Let $v_0$ be the capital. Let $S_0:=\{v_0\}$ and $S_i, i=1,2,\dots,m$ be the set of vertices for which the shortest path from $v_0$ to each of them has length $i$. We denote by $N^{+}(S_i)$ the set of all neighbours of $S_i$ that are in $S_{i+1}$. Clearly $V=\cup_{i=0}^m S_i$ and any edge of the graph connects either two vertices in a same set $S_i$ or connects a vertex from $S_i$ and a vertex from $S_{i+1}$. Moreover $$N^{+}(S_i)=S_{i+1}\qquad (1).$$Let $U$ be a set of edges that upon removing them, the minimum path length needed to reach any particular vertex from $v_0$ does not increase. It is easy to see that after removing the edges in $U$ the condition $(1)$ still holds and vice versa - if upon removing $U$ the condition $(1)$ still holds then the statement of the problem is satisfied. We denote by $N_i, i=0,1,\dots,m-1$ the number of subsets of the edges between $S_i$ and $S_{i+1}$ such that after removing these edges, the condition $(1)$ still holds. Let $k_i,i=1,2,\dots,m$ be the number of edges that connect vertices inside $S_i$. Then the number $N$ of ways of removing edges such that $(1)$ still holds is equal to $$N= \prod_{i=1}^{m}2^{k_i}\cdot \prod_{i=1}^{m-1}N_i .$$Since $N$ is odd, we conclude $k_i=0,i=1,2,\dots,m$. This means that there are no edges inside $S_i$. Now set $A=\bigcup_{i \text{ even}} S_i$ and $B=\bigcup_{i \text{ odd}} S_i$. Clearly, there are no edges between $A$ and $B$.

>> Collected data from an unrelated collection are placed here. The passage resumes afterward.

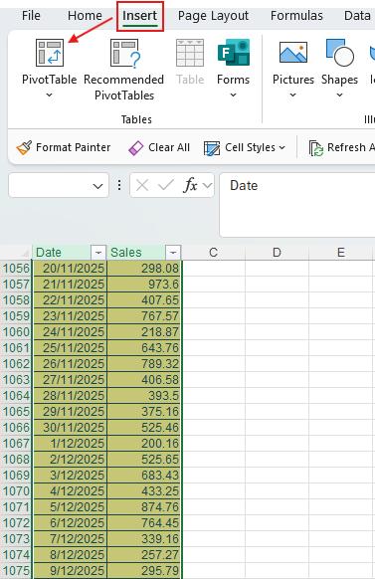
Task: Expand the Name Box dropdown arrow
Action: pos(97,186)
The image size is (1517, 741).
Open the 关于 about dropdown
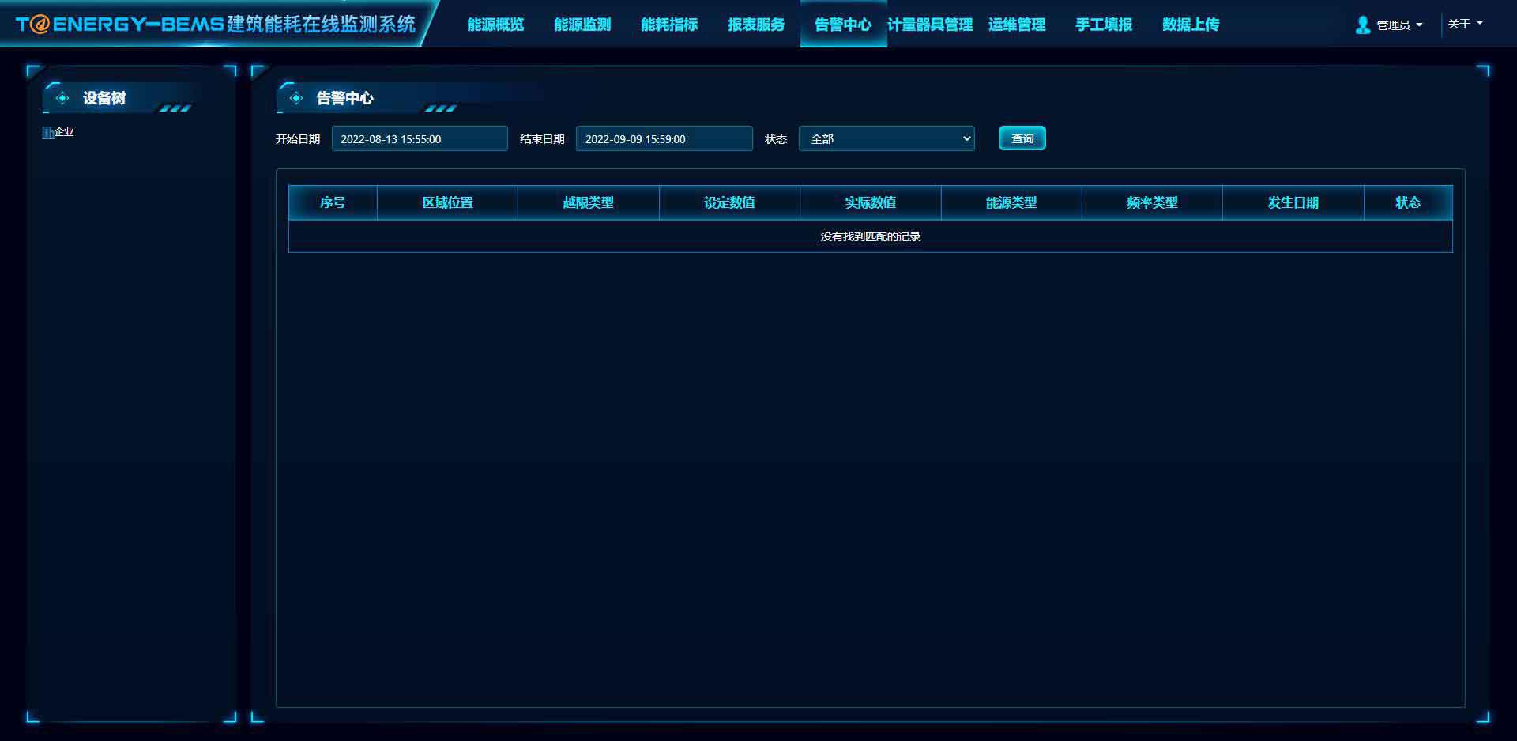(x=1464, y=24)
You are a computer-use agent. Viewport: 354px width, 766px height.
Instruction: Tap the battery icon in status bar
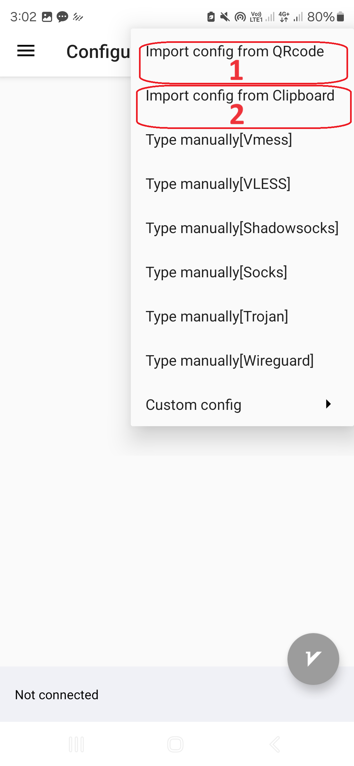pyautogui.click(x=341, y=17)
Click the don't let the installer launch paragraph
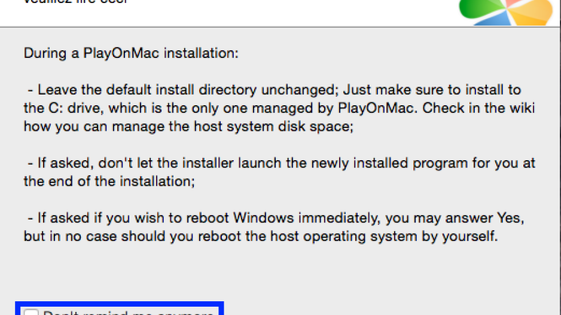Image resolution: width=561 pixels, height=315 pixels. pyautogui.click(x=279, y=172)
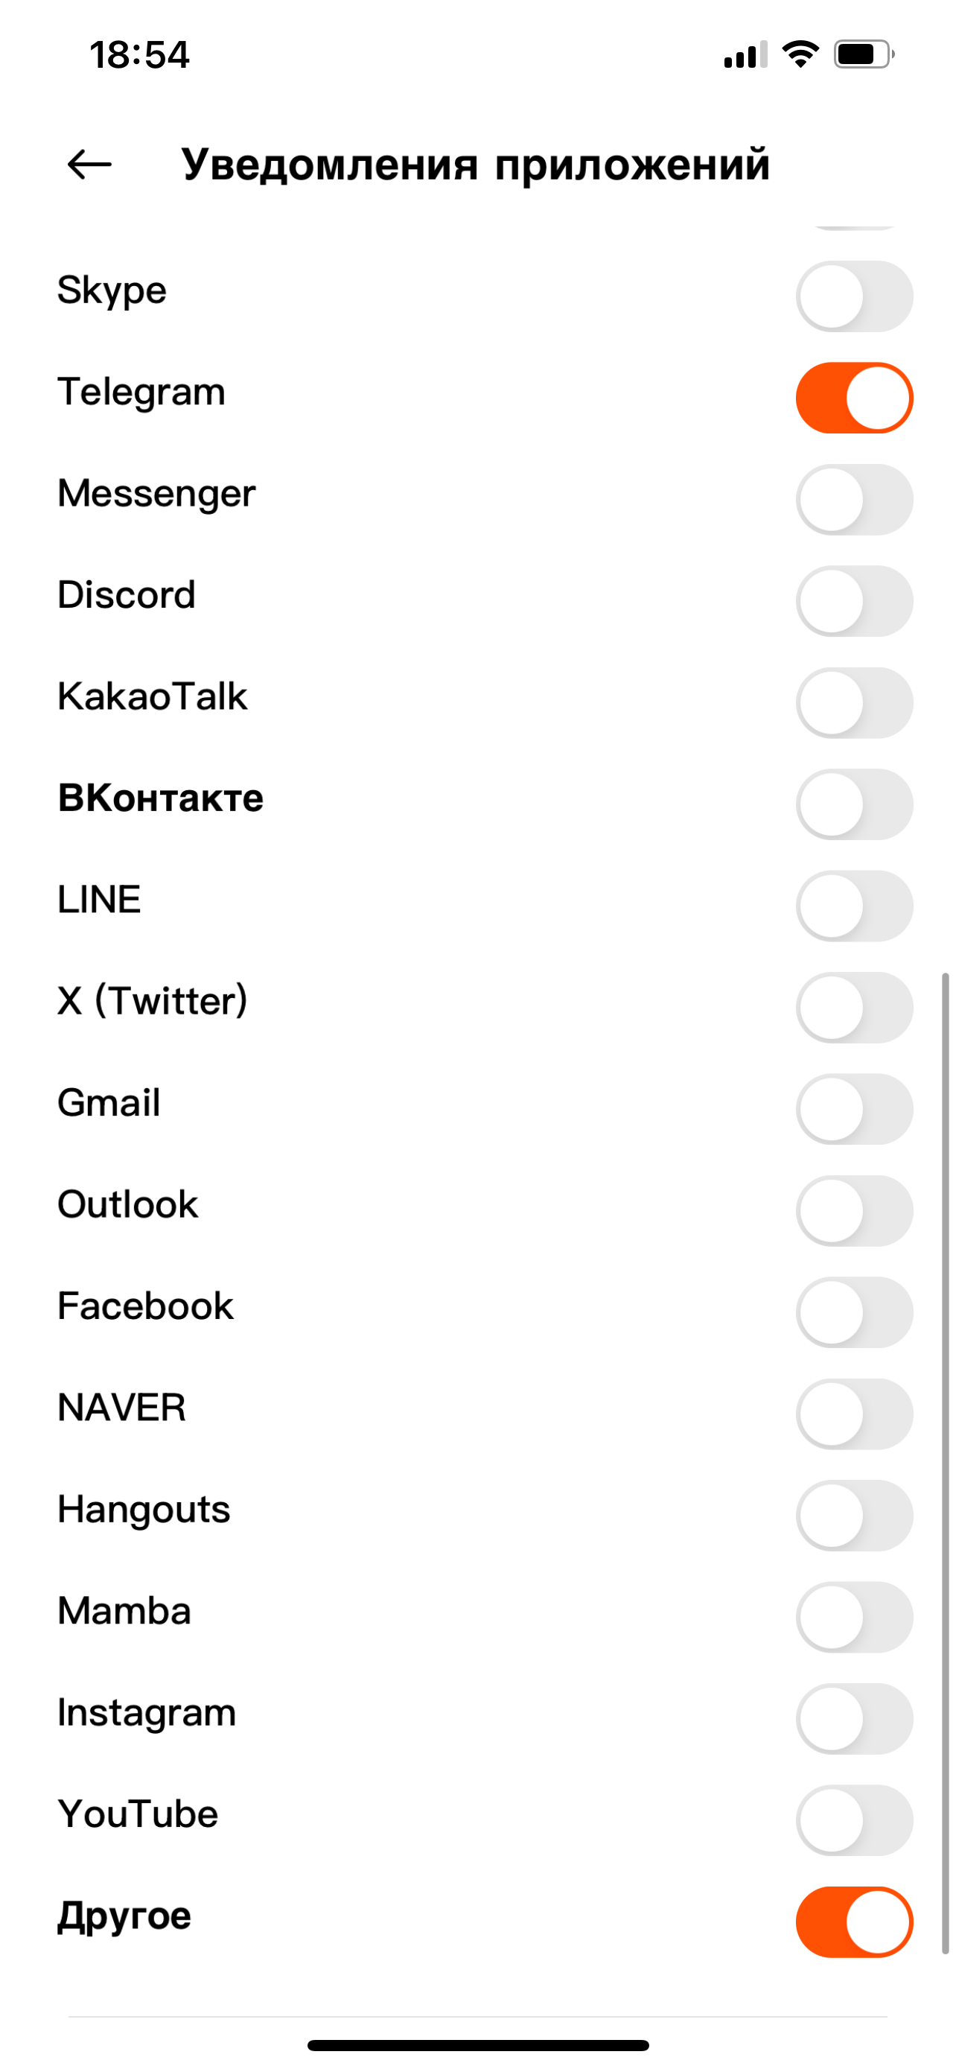The image size is (956, 2069).
Task: Tap the back arrow icon
Action: coord(89,165)

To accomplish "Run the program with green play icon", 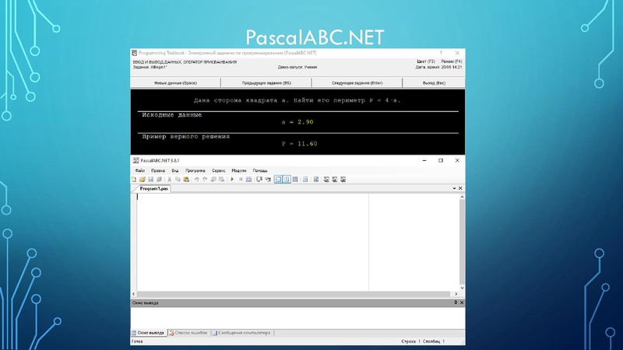I will click(x=232, y=179).
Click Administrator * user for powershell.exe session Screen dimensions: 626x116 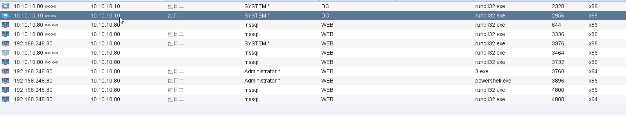click(262, 81)
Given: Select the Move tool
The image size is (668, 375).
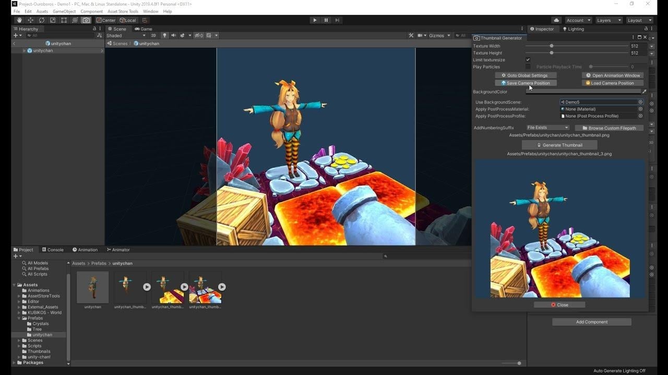Looking at the screenshot, I should pos(30,20).
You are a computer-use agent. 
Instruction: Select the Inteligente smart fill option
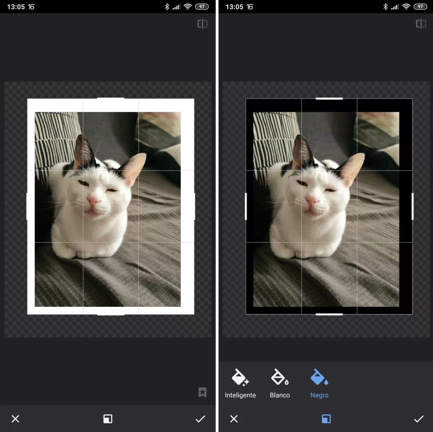[240, 383]
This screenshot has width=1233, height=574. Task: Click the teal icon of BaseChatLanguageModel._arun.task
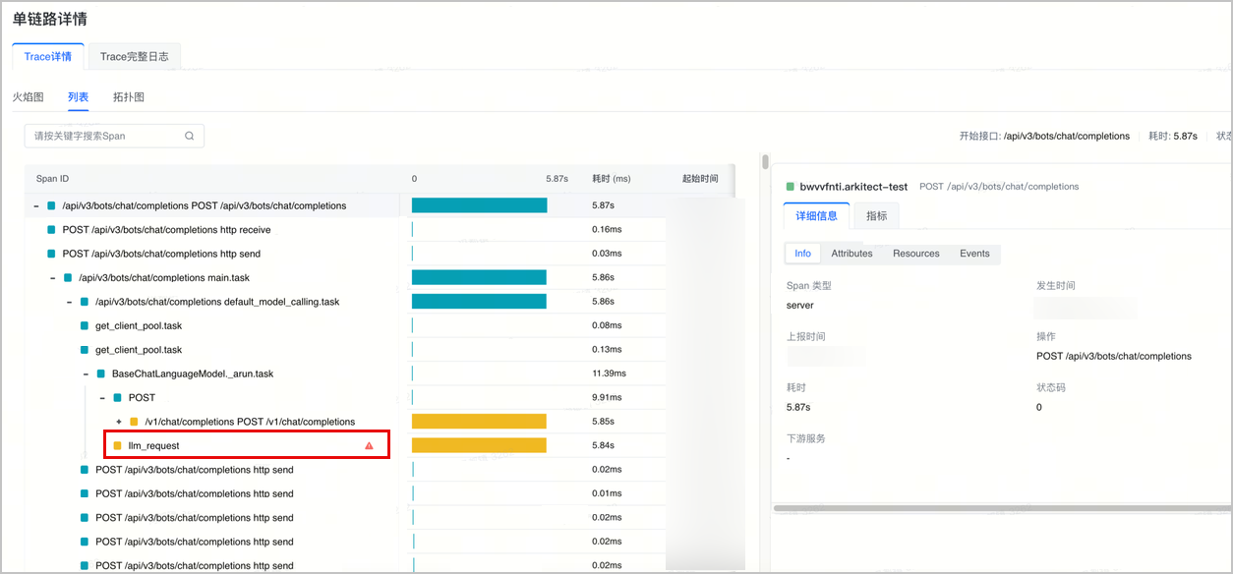tap(101, 373)
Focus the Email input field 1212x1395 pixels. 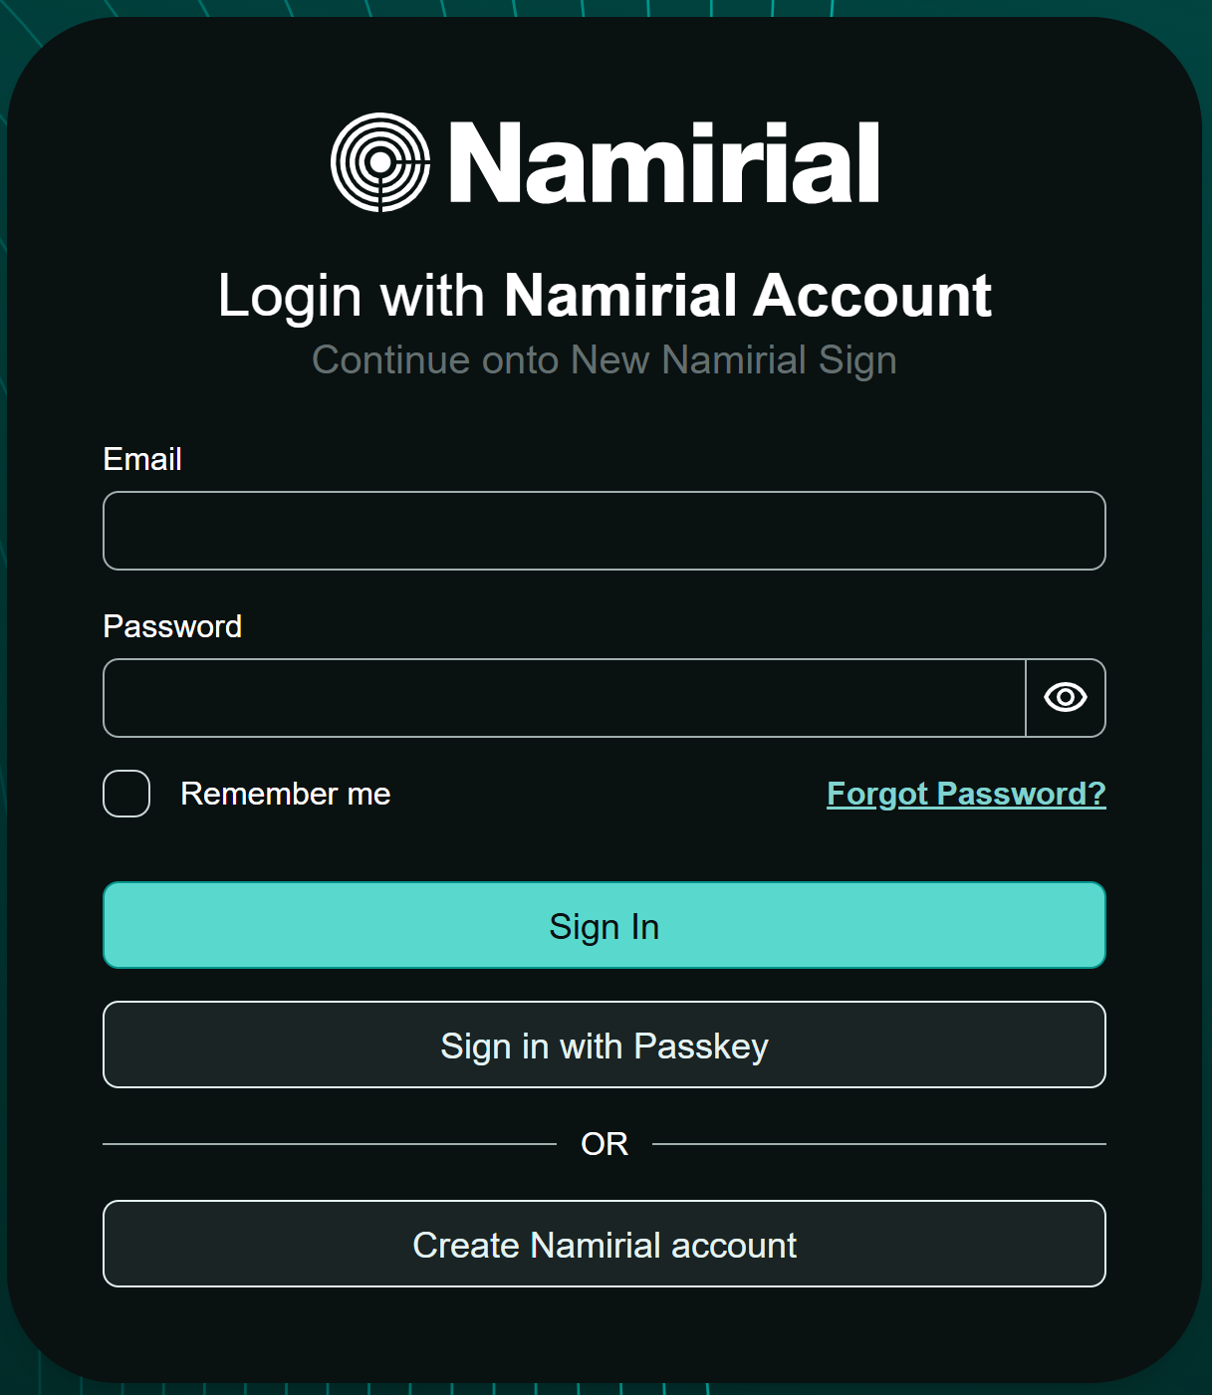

Take cycle of odd length. It contains two adjacent vertices of equal depth. The edge between them changes nothing so for every deletion keeping it we can delete it and vice versa.

Assume otherwise that there exists an odd cycle. An easy parity argument shows that there exists two adjacent vertices on this odd cycle equidistant from the capital. Then deleting or keeping the edge between them has no effect on the distance from any city to the capital. Thus the number of ways to close down flights is even, a contradiction.